Il est clair pour quiconque se tient un peu informé que la fin de notre monde a commencé.
Puisque face au chaos grandissant engendré par la mégalomanie économico-financière nous avons tant de raisons de désespérer, pourquoi voulons-nous continuer à vivre, pire, à nous battre pour la vie – pour ce que nous estimons être la vie ?
La réponse est simple : parce que nous la trouvons encore belle, et que nous avons donc encore envie de la défendre, de la vivre et de la partager.
Nous avons, c'est vrai, de plus en plus de mal à la trouver belle, cette vie, cernés comme nous le sommes tous par la laideur, la bêtise, la méchanceté et le mensonge – y compris, trop souvent, par notre propre laideur, notre propre bêtise, notre propre méchanceté, et nos pauvres dénis mensongers.
De là notre envie d'explorer les sentiers de vie que dans le chaos ambiant nous pouvons encore emprunter, et de rassembler les raisons très heureusement déraisonnables qui nous donnent à croire que notre vie a peut-être encore un sens, qu'elle vaut du moins la peine d'être vécue.
Il nous semble que plus nous parviendrons à évoquer de façon personnelle nos raisons de vivre et à les partager, plus elles s'avéreront semblables, pour l'essentiel : nous avons tous plus ou moins, diversement incarnés, mêmes désirs et mêmes besoins très simples qu'en aucun cas ne peut satisfaire le fonctionnement pervers que nous avons laissé s'installer sous la houlette d'une minorité d'hommes de pouvoir dont l'avidité aussi nocive et criminelle que stupide témoigne de leur fondamentale impuissance à être et à laisser être, à vivre et à laisser vivre.
Pour nous, parler est essentiel.

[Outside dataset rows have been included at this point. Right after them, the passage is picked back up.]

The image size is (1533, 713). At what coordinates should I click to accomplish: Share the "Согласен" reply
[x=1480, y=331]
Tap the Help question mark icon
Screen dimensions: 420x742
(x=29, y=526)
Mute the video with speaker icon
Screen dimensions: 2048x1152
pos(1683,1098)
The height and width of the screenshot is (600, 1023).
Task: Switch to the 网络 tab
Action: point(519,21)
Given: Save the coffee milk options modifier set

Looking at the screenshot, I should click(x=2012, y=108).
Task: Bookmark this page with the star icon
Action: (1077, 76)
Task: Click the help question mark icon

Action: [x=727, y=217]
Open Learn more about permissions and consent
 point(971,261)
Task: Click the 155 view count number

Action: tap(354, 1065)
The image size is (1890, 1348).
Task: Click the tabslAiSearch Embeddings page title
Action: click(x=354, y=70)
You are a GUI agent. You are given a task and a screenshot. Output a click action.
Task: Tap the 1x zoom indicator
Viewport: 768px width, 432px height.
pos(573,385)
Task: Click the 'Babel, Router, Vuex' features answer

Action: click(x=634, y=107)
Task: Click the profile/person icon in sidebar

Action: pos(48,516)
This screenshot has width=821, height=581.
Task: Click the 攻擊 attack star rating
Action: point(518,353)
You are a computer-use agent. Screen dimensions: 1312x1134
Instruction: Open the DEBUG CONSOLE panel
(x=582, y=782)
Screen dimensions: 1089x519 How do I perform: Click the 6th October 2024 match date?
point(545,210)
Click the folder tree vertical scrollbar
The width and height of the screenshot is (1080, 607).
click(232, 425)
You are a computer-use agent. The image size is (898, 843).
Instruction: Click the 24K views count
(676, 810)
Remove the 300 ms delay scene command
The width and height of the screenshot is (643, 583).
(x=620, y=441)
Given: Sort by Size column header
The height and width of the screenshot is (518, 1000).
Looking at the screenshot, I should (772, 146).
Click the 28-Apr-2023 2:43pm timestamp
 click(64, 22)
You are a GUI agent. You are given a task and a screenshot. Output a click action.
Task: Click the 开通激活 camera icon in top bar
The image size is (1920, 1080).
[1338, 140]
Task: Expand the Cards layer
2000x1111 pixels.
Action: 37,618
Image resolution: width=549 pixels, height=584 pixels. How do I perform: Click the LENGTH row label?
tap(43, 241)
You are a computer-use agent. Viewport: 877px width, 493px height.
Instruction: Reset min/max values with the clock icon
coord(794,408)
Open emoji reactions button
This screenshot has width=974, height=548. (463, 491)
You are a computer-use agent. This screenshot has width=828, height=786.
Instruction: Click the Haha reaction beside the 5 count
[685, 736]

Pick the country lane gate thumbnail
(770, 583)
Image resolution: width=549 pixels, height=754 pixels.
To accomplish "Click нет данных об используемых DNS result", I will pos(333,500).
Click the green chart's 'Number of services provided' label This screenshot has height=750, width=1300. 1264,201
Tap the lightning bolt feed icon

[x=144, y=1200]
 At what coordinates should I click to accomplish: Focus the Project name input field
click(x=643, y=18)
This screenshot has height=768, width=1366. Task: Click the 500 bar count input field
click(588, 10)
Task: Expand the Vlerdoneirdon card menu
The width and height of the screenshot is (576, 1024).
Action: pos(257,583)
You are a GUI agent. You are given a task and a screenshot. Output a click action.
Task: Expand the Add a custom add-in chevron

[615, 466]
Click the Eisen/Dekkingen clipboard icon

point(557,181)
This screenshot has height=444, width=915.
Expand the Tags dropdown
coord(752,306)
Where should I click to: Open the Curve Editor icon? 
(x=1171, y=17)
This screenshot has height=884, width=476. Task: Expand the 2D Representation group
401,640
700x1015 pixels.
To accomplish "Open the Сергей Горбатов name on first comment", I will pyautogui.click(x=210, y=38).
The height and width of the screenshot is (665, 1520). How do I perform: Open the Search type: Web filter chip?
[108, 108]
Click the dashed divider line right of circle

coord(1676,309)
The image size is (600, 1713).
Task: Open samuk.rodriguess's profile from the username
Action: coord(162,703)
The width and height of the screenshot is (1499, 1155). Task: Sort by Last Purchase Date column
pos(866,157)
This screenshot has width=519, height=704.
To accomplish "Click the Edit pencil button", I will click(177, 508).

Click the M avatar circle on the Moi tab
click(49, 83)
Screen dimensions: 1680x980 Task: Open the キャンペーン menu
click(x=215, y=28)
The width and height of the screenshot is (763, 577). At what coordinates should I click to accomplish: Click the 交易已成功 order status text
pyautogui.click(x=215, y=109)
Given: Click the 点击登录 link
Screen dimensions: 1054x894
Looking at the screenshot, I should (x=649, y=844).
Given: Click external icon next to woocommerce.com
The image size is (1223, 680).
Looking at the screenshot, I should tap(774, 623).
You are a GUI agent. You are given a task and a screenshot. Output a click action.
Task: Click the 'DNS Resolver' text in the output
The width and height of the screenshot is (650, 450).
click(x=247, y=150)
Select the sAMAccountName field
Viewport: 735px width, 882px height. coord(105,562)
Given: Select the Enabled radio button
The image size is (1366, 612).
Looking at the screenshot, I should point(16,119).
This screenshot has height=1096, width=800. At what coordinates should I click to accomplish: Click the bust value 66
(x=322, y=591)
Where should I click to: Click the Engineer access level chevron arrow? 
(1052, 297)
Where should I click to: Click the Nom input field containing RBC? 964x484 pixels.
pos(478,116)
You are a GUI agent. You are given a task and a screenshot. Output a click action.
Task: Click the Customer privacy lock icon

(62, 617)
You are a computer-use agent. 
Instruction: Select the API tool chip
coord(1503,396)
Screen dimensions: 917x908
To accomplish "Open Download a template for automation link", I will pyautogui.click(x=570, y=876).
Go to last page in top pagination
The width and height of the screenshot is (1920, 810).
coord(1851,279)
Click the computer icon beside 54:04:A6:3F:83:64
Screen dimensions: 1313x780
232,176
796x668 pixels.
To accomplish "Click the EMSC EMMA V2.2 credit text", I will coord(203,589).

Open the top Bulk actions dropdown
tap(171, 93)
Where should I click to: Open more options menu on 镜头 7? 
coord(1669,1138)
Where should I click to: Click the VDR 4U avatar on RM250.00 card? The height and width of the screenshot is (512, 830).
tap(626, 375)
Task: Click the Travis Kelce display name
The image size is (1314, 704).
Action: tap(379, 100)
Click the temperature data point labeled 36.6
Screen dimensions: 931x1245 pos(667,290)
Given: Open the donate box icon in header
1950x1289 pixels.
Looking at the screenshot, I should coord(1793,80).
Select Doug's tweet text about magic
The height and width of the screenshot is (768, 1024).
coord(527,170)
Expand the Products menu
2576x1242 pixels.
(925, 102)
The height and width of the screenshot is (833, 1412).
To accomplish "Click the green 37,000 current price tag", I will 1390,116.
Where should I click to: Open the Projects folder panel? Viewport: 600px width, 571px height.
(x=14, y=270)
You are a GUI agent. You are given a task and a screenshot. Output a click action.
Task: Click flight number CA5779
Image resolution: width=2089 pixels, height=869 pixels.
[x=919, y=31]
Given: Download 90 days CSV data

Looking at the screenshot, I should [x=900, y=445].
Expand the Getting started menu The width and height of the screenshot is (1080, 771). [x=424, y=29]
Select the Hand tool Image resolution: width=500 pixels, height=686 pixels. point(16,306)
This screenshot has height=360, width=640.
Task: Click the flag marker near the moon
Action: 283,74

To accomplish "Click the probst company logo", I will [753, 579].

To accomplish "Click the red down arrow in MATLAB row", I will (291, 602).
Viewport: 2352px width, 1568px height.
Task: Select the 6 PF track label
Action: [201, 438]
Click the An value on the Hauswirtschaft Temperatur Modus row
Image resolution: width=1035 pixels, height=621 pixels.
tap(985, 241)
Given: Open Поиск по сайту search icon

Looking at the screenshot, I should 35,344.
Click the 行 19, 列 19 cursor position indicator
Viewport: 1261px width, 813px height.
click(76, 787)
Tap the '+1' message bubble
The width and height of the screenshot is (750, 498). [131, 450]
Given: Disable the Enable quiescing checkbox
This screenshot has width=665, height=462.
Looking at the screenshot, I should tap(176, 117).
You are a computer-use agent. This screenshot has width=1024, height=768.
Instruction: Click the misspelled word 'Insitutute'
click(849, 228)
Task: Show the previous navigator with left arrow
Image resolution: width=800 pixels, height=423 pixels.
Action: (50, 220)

C'est s'engager contre le mensonge institué et la dénaturation du langage par la « communication » et partager les expériences qui peuvent nous aider à devenir ou redevenir, très modestement et concrètement, humains.

Ce sont souvent de toutes petites choses qui nous donnent envie de vivre, comme en témoigne la petite histoire que voici, minuscule, dérisoire mais authentique raison, contre toute « raison », de vivre :

LE POT DE FLEURS

C’est un pot en terre cuite ocre, un pot de taille moyenne, ni petit ni vraiment grand, déjà un beau pot.
Il croit bien qu’il l’a acheté au marché l’an dernier et qu’il contenait deux plantes dont il ne se rappelle plus, qui sont mortes cet hiver au fond de la cave.
Il n’en reste qu’une bouffée de paille fine et deux ou trois tiges sèches.
Il a failli retourner le pot et verser comme d’habitude son contenu sur le bout de terre où poussaient autrefois des haricots verts et des fraises, et qu’il laisse désormais en jachère faute de temps.
Puis il s’est dit : « On ne sait jamais… » et l’a posé entre le rosier qui a si bien repris et la porte de la remise, juste assez loin du mur pour que le terreau reçoive la pluie.
Il l’a même arrosé, au cas où...
Il est passé à autre chose, a oublié. C’est vrai, la vie continue.
Passant devant un mois plus tard, il a distingué entre les brins de paille, à peine visible tout au fond, la fragile amorce d’une pousse.
« Tiens… » s’est-il dit.
Pour voir, il a de nouveau arrosé, a mis un peu d’engrais.
Quelques jours plus tard, il est repassé. Une plante semblait vouloir pousser, de petites feuilles ovales un peu pointues du bout, joliment vernissées.
Il s’est demandé ce que ça pouvait être, a remis un peu d’eau et d’engrais.
Puis il a dû s’absenter, six semaines, et s’est dit qu’elle allait sécher.
Il a été content de retrouver son jardin.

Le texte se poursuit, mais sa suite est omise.